◆ Исходный текст:
- - - - - - -
«Мне было важно показать, что происходит с теми, кто берется повелевать людьми»: писатель Захар Прилепин о Серебряном веке и тюремной прозе

Чем Соловки отличаются от Освенцима, почему истории чекистов не менее важны, чем заключенных, и что такое русский монастырь — «Теории и практики» поговорили с Захаром Прилепиным, чей роман «Обитель» в этом году номинирован на премию «Большая книга». В «Обители» рассказывается о соловецких лагерях в 1920-х гг., в которых оказались последние представители Серебряного века.

— Во многих интервью вы рассказывали, что работали с документами, и поэтому изначальная идея повести о Соловецком лагере разрослась до романа. Что вас поразило в архивах, из–за чего вам захотелось так подробно раскрыть эту тему?

— Тут нет прямой связи, будто я что-то прочитал и решил сделать из повести роман. Связь, скорее, другая. Появляются какие-то персонажи, и эти персонажи имеют прототипов. Чем больше занимаешься человеком, тем больше видишь его фотографии, записки, дневники и становишься следопытом, маниакально увлеченным этой темой, а за каждый новый документ готов многим пожертвовать. Жизнь человека тебе открывается все больше, и ты чувствуешь все больше ответственности за то, чтобы рассказать об этом человеке: он жил, и ты имеешь шанс замолвить о нем словечко.

— Почему вам интересны именно 20-е годы, Серебряный век, в контексте Соловков?
- - - - - - -
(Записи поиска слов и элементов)
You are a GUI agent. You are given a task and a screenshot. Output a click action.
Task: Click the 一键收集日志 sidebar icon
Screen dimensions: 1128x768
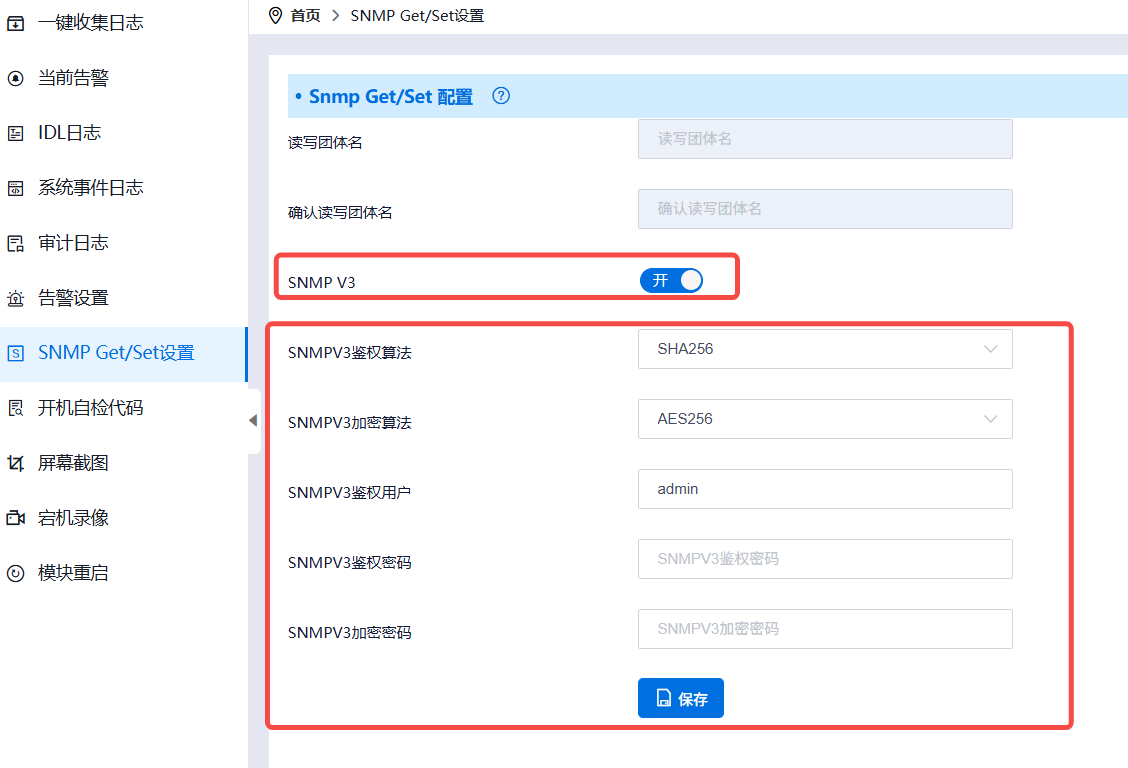[15, 23]
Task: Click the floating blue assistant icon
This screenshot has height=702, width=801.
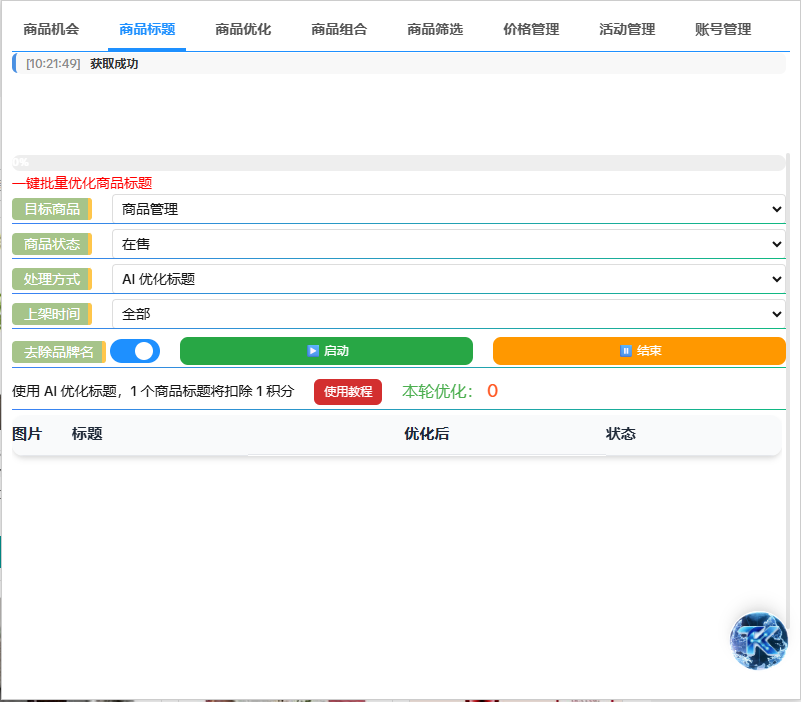Action: coord(759,641)
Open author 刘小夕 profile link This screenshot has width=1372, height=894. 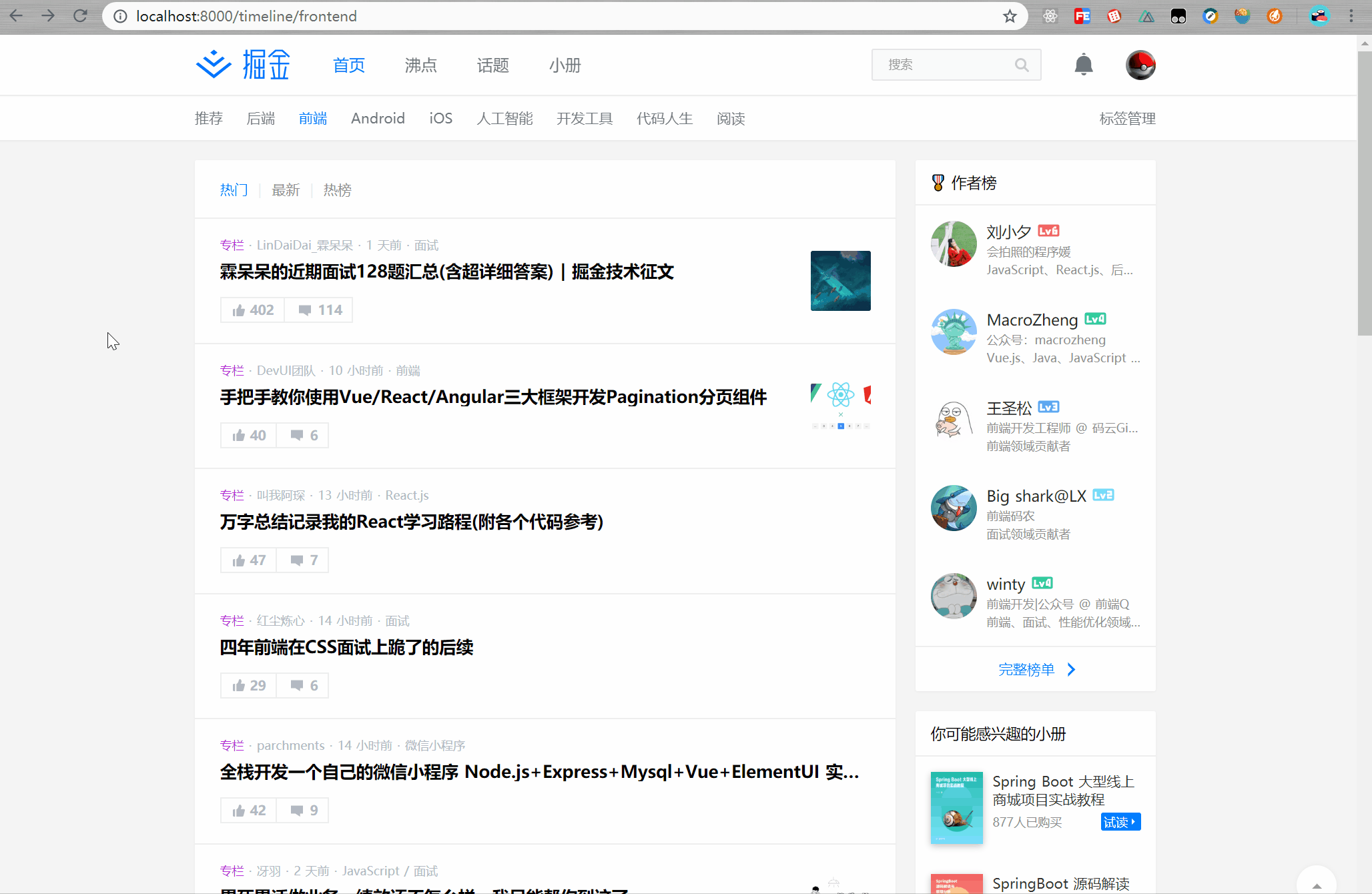[1008, 232]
- - - - - - -
◆ Условие задачи 1:
Ответьте на вопросы по интервью с Захаром Прилепиным:
(a) На какую премию в этом году номинирован роман «Обитель»?
(b) О каких лагерях и каком времени рассказывается в «Обители»?
(c) Что, по словам писателя, имеют появляющиеся у него персонажи?
◆ Условие задачи 2: Изложите суть интервью с Захаром Прилепиным в двух предложениях.

◆ Результат 1:
(a) На премию «Большая книга».
(b) О соловецких лагерях в 1920-х гг.
(c) Прототипов.

◆ Результат 2: Роман Захара Прилепина «Обитель», номинированный в этом году на премию «Большая книга», рассказывает о соловецких лагерях 1920-х гг., в которых оказались последние представители Серебряного века. Писатель объясняет, что у его персонажей есть прототипы, и чем больше он изучает их фотографии, записки и дневники, тем больше ответственности чувствует за то, чтобы рассказать об этих людях.